Preusting is in the office consulting with her fellow spokespersons when she receives a call from the police chief: “Get the hell out of Veghel, because we have a shooting.”
“They came to Veghel from all parts of the world.”
The first day there were only a handful of journalists, the former spokesperson remembers. “It was a media hype at the time, but it took a day to get going. There was no internet yet. I then sent a fax to the media at the end of the working day. The next day there was a lot of press here. They came to Veghel from all parts of the world.”
From Omroep Brabant to CNN, all media stood in front of the school the day after the shooting. “I remember speaking to journalists in five languages. I have seen more serious incidents, but I have never experienced so much media attention as then.”
The background of the shooting
On Tuesday afternoon, December 7, 1999, Ali D., then 17, walked into ROC de Leijgraaf in Veghel with a gun. He is looking for 19-year-old Hassan who is no longer studying there, but who happens to be present at the ROC that day. He is hit several times, but suffers non-life-threatening injuries. The target, a boy of Turkish descent, took Ali’s 15-year-old sister to Turkey two months earlier. Ali’s act is seen as a botched honor killing.
Underage shooter Ali D. gets five years in prison. His father Kerim, the owner of the weapon, is sentenced to nine years in prison for allegedly inciting his son to commit the act.

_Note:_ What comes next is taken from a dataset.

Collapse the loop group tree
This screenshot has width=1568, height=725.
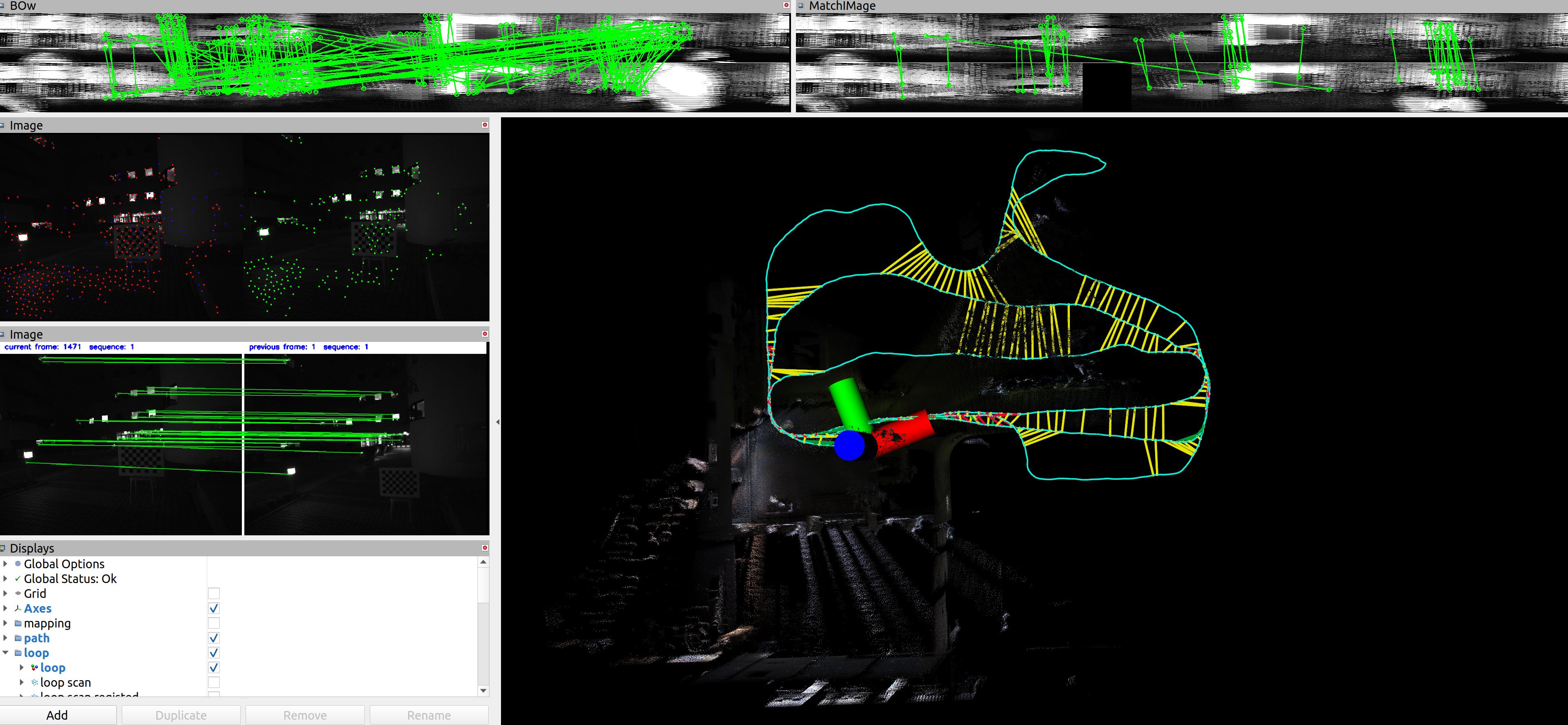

The shooting is world news. Journalists from all over the world come to Veghel to report. It is the first shooting at a school in the Netherlands. Later, the school shooter was also present at a shooting during a kickboxing gala in Zijtaart in 2012. One person was killed. He was arrested by the police at the time, but the Public Prosecution Service dismissed the case against him.
“A journalist from The New York Times also called. He only knew Amsterdam. I then explained in English that Veghel is a hundred miles below Amsterdam and that Veghel is known for the Mars factory and then he knew where Veghel was.”
“Veghel is not Amsterdam, so you don’t expect it here.”
Preusting then received mail from acquaintances from all over the world. “They sent newspaper articles from Canada and South Africa, among others. But there were also people from all over the world who sent a message to the police station with: ‘Gosh, we have seen you. How terrible there, isn’t it?'”
Preusting never expected that something like this would ever happen in Veghel. “It has also taken us by surprise as the police. Veghel is not Amsterdam, so you don’t expect it. But then it happens to you and as the police we are there immediately.”